--- TASK STATEMENT ---
Rewrite the records from the line with "coordinates (340, 272)." to the line with "The image size is (750, 562).", substituting "image" for "screenshot" and leaving everything else unchanged. Give only those lines.

--- RECORDS SHOWN ---
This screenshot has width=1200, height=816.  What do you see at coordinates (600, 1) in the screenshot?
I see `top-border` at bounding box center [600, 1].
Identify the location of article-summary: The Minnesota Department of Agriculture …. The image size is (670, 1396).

---

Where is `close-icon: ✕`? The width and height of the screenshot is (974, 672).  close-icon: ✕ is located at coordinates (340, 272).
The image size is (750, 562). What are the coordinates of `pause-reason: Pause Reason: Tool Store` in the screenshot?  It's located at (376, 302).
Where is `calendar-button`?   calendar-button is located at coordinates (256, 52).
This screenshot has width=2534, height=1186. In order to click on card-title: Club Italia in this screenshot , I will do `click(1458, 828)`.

--- RESPONSE BOX ---
Where is `close-icon: ✕`? The width and height of the image is (974, 672).  close-icon: ✕ is located at coordinates (340, 272).
The image size is (750, 562). What are the coordinates of `pause-reason: Pause Reason: Tool Store` in the image?  It's located at (376, 302).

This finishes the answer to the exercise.